[Bug] Tensorrt output incorrect with batch inference

phamkhactu commented 1 year ago

Thanks for excellence repo.

I encounter incorrect result when I infer with batch size >1.

Fist of all, I try to infer each image. The result is okie with each image.

['561694,76', '5,00','561694,76', '5,00','561694,76', '5,00','561694,76', '5,00']

Then I want to try to with batch infer(8 images), the result only first element correct, and the others left is incorrect.

['561694,76','','', '','', '','', '']

Here is my code:

class HostDeviceMem(object):
    def __init__(self, host_mem, device_mem):
        self.host = host_mem
        self.device = device_mem

    def __str__(self):
        return "Host:\n" + str(self.host) + "\nDevice:\n" + str(self.device)

    def __repr__(self):
        return self.__str__()

class OCR_Tensorrt:
    def __init__(self, model_path,batch_size=8) -> None:
        self.engine = self._load_model(model_path)
        self.context = self.engine.create_execution_context()

        self.inputs, self.outputs, self.bindings, self.stream = self.allocate_buffers(batch_size)
        self.target_transform =  transforms.Compose([
            transforms.Resize((32, 128), transforms.InterpolationMode.BICUBIC),
            transforms.ToTensor(),
            transforms.Normalize(0.5, 0.5)
        ])

    def _load_model(self, model_path):
        with open(model_path, "rb") as f, trt.Runtime(TRT_LOGGER) as runtime:
            return runtime.deserialize_cuda_engine(f.read())

    def allocate_buffers(self, batch_size=1):
        inputs = []
        outputs = []
        bindings = []
        stream = cuda.Stream()
        for binding in self.engine:
            size = trt.volume(self.engine.get_binding_shape(binding))* batch_size
            dtype = trt.nptype(self.engine.get_binding_dtype(binding))
            # Allocate host and device buffers
            host_mem = cuda.pagelocked_empty(size, dtype)
            device_mem = cuda.mem_alloc(host_mem.nbytes)
            # Append the device buffer to device bindings.
            bindings.append(int(device_mem))
            # Append to the appropriate list.
            if self.engine.binding_is_input(binding):
                inputs.append(HostDeviceMem(host_mem, device_mem))
            else:
                outputs.append(HostDeviceMem(host_mem, device_mem))
        return inputs, outputs, bindings, stream

    def do_inference(self, bindings, inputs, outputs, stream, batch_size=1):
        # Transfer input data to the GPU.
        [cuda.memcpy_htod_async(inp.device, inp.host, stream) for inp in inputs]
        # Run inference.
        self.context.execute_async(batch_size=batch_size, bindings=bindings, stream_handle=stream.handle)
        # Transfer predictions back from the GPU.
        [cuda.memcpy_dtoh_async(out.host, out.device, stream) for out in outputs]
        # Synchronize the stream
        stream.synchronize()
        # Return only the host outputs.
        return [out.host for out in outputs]

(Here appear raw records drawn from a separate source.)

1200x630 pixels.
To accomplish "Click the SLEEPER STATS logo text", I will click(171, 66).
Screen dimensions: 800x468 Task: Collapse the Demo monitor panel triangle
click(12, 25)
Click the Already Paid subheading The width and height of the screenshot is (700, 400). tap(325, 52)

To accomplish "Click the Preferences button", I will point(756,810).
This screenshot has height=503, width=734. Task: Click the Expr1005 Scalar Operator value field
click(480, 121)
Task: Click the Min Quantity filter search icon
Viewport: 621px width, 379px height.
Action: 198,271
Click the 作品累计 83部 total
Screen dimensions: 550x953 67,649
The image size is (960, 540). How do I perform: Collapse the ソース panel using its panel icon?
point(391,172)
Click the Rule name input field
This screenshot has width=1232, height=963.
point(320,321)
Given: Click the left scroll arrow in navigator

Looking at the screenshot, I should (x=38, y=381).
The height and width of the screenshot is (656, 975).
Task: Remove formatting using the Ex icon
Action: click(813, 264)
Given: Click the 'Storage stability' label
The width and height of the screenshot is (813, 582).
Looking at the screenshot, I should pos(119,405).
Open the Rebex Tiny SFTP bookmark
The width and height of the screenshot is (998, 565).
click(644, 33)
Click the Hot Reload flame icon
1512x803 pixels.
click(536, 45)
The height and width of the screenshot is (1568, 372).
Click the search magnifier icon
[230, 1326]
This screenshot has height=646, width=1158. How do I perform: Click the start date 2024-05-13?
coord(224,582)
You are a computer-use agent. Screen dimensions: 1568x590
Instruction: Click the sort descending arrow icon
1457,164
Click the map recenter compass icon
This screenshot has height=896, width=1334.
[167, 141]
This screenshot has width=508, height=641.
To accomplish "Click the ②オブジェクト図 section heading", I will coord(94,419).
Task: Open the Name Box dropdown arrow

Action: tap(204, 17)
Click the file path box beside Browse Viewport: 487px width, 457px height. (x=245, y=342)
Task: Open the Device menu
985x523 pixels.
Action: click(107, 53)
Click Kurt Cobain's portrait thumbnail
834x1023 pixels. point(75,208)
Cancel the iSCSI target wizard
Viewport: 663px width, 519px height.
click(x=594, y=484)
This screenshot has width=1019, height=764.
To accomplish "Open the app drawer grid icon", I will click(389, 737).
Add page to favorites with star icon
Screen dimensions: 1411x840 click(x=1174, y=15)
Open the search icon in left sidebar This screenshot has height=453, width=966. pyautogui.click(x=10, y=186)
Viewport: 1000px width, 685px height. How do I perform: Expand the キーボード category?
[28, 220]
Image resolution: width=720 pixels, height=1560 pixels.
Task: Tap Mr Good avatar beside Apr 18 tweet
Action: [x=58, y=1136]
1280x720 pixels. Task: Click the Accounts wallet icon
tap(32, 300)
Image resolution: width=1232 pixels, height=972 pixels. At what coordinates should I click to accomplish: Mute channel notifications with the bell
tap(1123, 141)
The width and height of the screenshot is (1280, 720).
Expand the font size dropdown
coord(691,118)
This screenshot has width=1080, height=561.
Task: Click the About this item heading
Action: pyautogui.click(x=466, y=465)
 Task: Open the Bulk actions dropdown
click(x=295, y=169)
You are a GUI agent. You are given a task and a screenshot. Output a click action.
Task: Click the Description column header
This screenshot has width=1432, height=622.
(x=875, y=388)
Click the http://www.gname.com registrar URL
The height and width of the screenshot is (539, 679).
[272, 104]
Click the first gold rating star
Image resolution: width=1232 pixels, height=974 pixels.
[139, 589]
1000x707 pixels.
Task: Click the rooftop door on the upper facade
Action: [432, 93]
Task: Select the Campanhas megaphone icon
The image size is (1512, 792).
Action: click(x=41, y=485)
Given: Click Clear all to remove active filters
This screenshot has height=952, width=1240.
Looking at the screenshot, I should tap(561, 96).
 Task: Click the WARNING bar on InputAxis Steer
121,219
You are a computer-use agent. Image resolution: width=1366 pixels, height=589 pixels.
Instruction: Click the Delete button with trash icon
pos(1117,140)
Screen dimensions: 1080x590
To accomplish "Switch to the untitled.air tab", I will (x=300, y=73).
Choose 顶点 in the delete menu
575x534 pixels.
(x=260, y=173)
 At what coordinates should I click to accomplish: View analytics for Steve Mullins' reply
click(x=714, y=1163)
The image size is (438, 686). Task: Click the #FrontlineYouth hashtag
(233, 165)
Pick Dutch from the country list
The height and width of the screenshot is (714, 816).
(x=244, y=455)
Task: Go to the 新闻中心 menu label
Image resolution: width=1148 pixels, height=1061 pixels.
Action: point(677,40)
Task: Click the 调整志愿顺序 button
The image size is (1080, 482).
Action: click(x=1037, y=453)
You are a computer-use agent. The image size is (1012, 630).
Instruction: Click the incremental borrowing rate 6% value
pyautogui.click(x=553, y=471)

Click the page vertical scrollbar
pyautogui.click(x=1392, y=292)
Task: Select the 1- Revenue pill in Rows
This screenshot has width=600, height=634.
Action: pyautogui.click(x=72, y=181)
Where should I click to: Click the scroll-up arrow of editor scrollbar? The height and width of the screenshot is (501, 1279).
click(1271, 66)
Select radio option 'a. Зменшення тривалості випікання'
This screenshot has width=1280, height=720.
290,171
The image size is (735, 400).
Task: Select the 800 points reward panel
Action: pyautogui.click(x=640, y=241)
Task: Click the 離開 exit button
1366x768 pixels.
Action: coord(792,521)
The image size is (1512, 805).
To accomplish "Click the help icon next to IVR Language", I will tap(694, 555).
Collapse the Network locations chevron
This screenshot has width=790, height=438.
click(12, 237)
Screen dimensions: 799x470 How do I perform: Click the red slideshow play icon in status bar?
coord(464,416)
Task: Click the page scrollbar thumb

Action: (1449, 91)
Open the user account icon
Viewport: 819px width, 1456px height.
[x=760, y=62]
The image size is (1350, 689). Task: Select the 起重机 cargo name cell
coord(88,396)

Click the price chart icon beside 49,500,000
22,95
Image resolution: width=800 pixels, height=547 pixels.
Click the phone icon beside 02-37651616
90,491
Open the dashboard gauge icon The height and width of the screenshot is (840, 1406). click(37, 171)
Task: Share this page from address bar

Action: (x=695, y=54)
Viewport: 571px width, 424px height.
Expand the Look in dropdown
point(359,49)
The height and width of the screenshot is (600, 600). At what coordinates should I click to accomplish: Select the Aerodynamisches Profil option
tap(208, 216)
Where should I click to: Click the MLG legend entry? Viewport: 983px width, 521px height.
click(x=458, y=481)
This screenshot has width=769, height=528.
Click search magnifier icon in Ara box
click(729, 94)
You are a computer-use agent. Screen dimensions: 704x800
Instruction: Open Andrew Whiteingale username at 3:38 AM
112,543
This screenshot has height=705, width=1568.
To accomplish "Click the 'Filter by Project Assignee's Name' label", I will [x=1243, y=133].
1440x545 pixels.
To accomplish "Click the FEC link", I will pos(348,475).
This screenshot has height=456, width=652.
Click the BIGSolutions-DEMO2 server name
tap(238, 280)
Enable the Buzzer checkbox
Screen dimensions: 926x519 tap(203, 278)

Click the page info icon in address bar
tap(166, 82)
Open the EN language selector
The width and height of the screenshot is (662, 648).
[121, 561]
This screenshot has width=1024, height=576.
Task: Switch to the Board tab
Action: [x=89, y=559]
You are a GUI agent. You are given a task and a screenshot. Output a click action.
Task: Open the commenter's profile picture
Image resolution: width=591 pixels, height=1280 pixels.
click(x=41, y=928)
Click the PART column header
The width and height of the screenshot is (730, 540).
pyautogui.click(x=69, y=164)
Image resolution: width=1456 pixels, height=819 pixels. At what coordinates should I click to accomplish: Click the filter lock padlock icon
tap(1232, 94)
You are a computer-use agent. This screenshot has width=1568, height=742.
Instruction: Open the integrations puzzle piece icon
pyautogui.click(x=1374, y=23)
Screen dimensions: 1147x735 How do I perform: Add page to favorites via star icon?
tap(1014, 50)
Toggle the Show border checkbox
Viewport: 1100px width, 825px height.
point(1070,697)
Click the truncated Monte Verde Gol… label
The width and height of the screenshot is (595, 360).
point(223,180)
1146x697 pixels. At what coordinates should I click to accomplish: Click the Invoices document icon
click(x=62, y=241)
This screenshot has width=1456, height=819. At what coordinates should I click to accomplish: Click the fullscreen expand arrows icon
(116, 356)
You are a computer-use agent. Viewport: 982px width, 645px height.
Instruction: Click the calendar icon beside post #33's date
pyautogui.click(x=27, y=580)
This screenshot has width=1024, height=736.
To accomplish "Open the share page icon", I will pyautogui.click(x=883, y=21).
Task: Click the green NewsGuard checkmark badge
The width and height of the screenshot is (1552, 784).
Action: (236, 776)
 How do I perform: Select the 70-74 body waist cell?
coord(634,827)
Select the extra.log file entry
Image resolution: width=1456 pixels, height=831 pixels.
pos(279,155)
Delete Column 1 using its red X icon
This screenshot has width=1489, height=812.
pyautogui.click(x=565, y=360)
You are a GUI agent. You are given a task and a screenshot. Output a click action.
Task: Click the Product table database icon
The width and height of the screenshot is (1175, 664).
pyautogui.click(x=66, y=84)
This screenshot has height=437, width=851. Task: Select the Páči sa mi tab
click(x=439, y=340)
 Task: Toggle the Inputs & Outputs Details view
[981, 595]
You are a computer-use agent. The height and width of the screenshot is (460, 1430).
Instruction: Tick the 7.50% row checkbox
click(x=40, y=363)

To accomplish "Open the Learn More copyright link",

    def infer_batch(self, images:list):
        transformed_images = []
        for image in images:
            image = Image.fromarray(image).convert("RGB")
            image = self.target_transform(image)
            transformed_images.append(image.detach().cpu().numpy())

        transformed_images = np.array(transformed_images)
        np.copyto(self.inputs[0].host, transformed_images.ravel())
        outputs = self.do_inference(self.bindings,self.inputs, self.outputs, self.stream, len(images))
        return outputs

    def infer(self, image):
        image = Image.fromarray(image).convert("RGB")
        image = self.target_transform(image)
        np.copyto(self.inputs[0].host, image.ravel())
        outputs = self.do_inference(self.bindings,self.inputs, self.outputs, self.stream)
        return outputs
if __name__ == '__main__':
    lst_imgs=[
        cv2.imread("crop_imgs/0.jpg"),
        cv2.imread("crop_imgs/1.jpg"),
        cv2.imread("crop_imgs/0.jpg"),
        cv2.imread("crop_imgs/1.jpg"),
        cv2.imread("crop_imgs/0.jpg"),
        cv2.imread("crop_imgs/1.jpg"),
        cv2.imread("crop_imgs/0.jpg"),
        cv2.imread("crop_imgs/1.jpg")
        ]

    ocr_trt = OCR_Tensorrt("en_space_not_fintune_86.3990_f32.plan")

    tic = time.time()
    outputs = ocr_trt.infer_batch(lst_imgs)
    outputs = np.reshape(outputs,(8,1,26,95))

    toc = time.time()
    print(toc-tic)
    print("*"*50)

    charset_train = '0123456789abcdefghijklmnopqrstuvwxyzABCDEFGHIJKLMNOPQRSTUVWXYZ!"#$%&''()*+,-./:;<=>?@[\]^_`{|}~ '
    tokenizer = Tokenizer(charset_train)

    for output in outputs:
        p = torch.from_numpy(output).softmax(-1)
        predict , probs = tokenizer.decode(p)
        print(predict, probs)

When I have faced with problems, I think maybe when convert onnx to tensorrt I've set batch=1

def build_detec_engine(onnx_path, using_half=True, dynamic_input=True, workspace_size=2, name_input="x",
                min_shape=(1,3,100,100), opt_shape=(1,3,960,960), max_shape=(1,3,1280,1280)):
    trt.init_libnvinfer_plugins(None, '')
    with trt.Builder(TRT_LOGGER) as builder, builder.create_network(EXPLICIT_BATCH) as network, trt.OnnxParser(network, TRT_LOGGER) as parser:
        builder.max_batch_size = 1 # always 1 for explicit batch
        config = builder.create_builder_config()
        config.max_workspace_size = GiB(int(workspace_size))
        if using_half:
            config.set_flag(trt.BuilderFlag.FP16)
        # Load the Onnx model and parse it in order to populate the TensorRT network.
        with open(onnx_path, 'rb') as model:
            if not parser.parse(model.read()):
                print ('ERROR: Failed to parse the ONNX file.')
                for error in range(parser.num_errors):
                    print (parser.get_error(error))
                return None

        if dynamic_input:
            profile = builder.create_optimization_profile();
            profile.set_shape(name_input, min_shape, opt_shape, max_shape) 
            config.add_optimization_profile(profile)
        print("hihihihi")
        return builder.build_serialized_network(network, config) 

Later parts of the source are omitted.